Task directions: The required output is the line with "Mark the Material Selection subtask complete" plus all lines that follow it to the end of the listing below, written out exactly, with no pictures.

Information shown:
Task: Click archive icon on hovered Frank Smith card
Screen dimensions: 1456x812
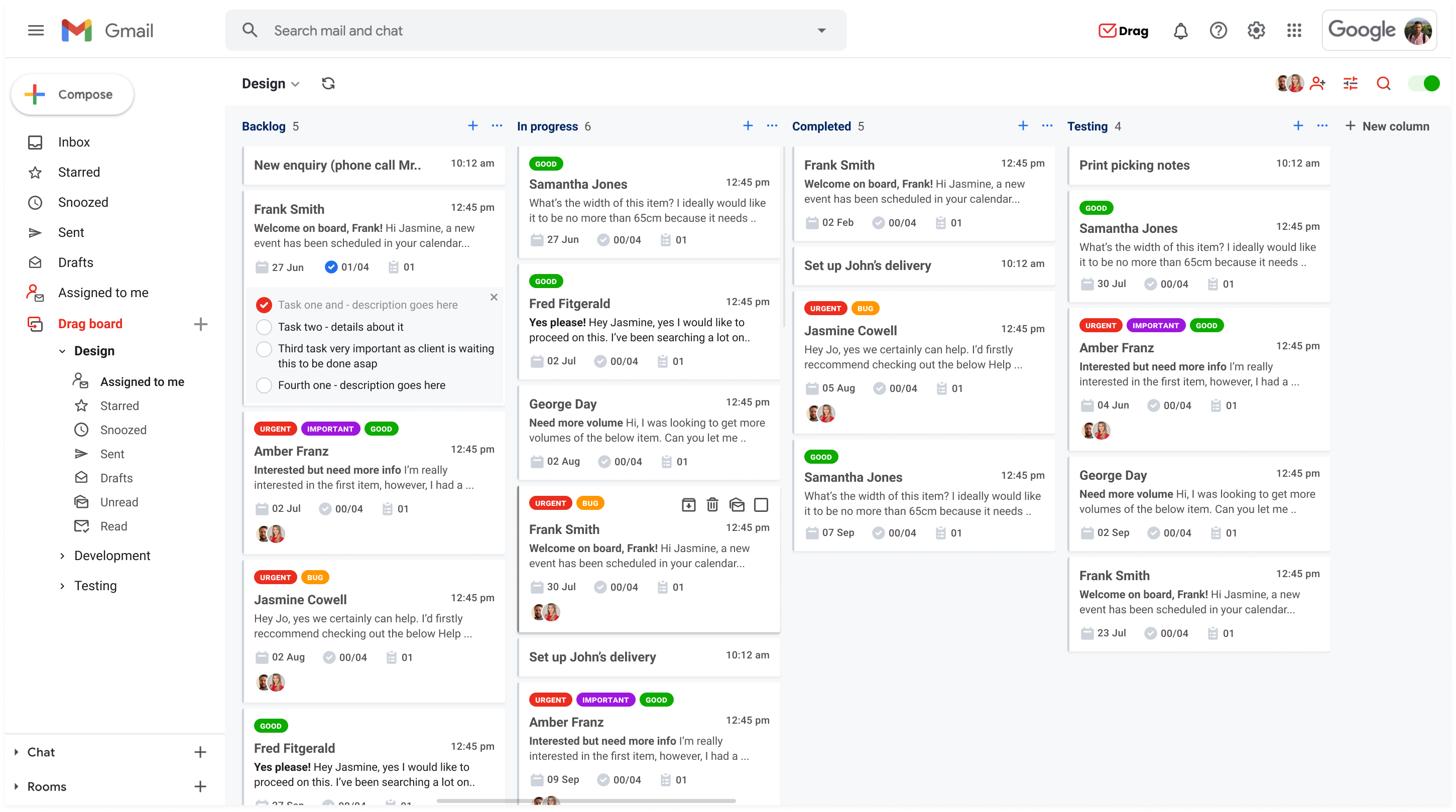Action: tap(688, 504)
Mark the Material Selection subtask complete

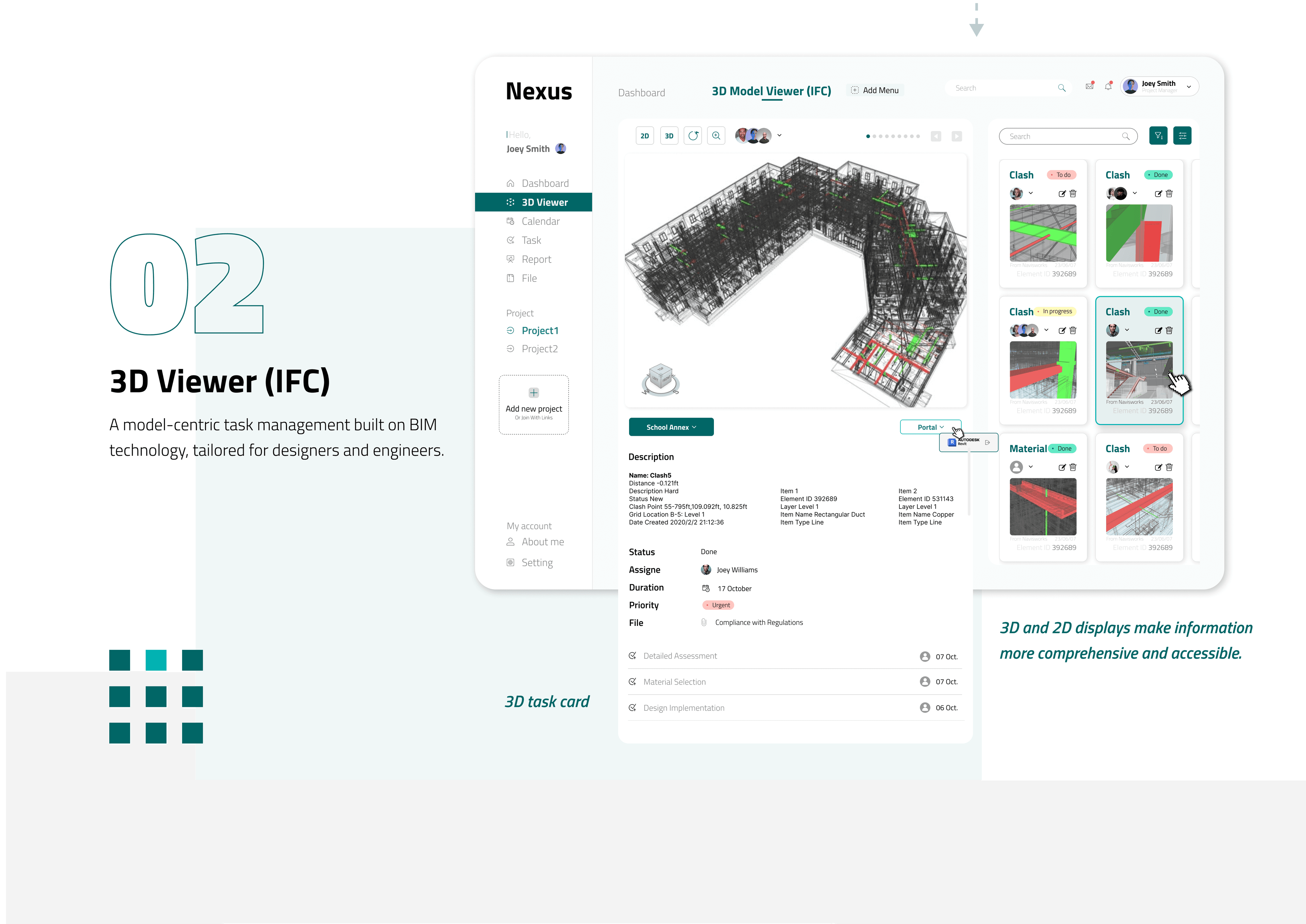632,682
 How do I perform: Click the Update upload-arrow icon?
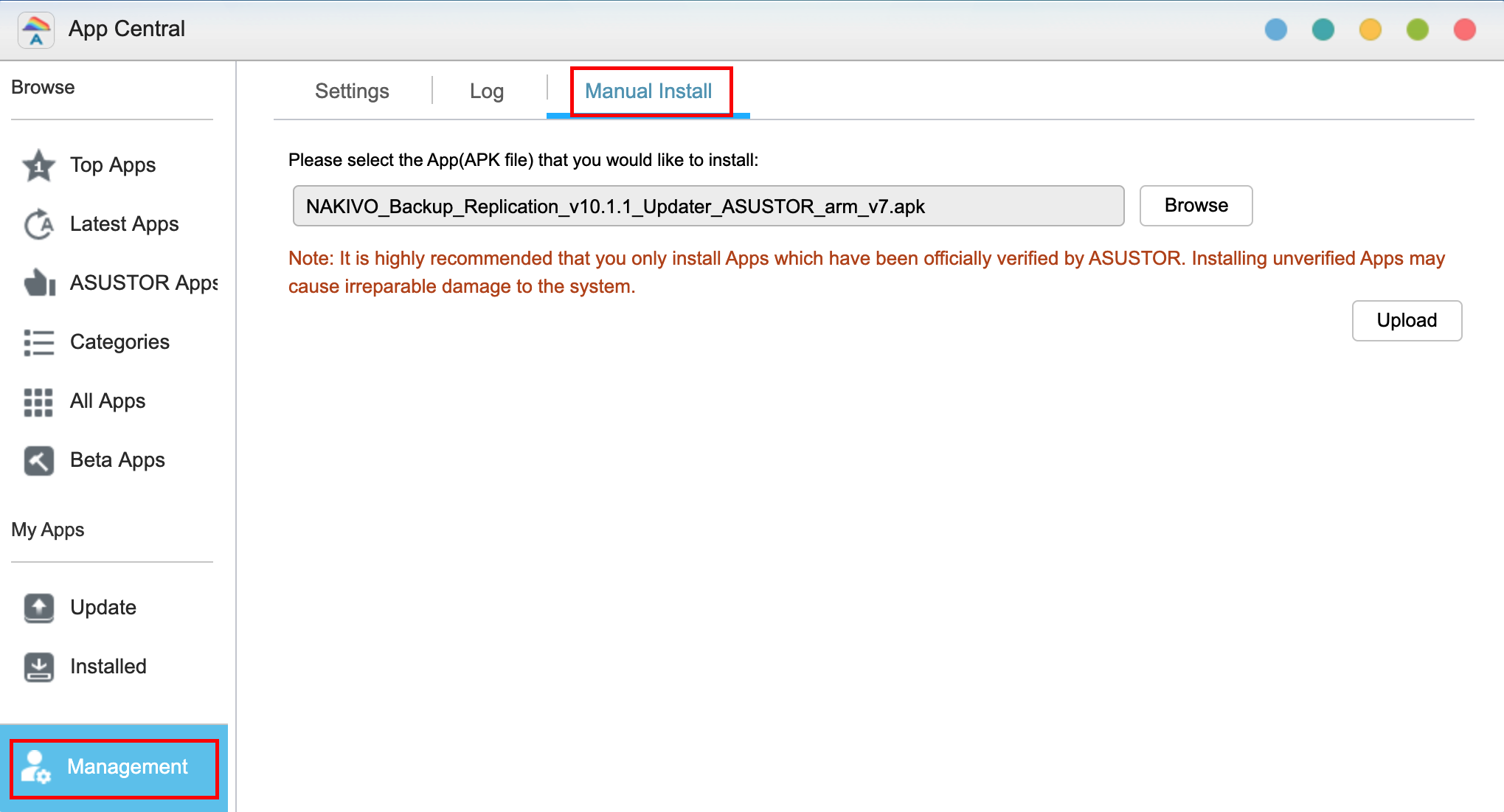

Result below:
Mark the Material Selection subtask complete

632,682
 How do I perform: Click the Update upload-arrow icon?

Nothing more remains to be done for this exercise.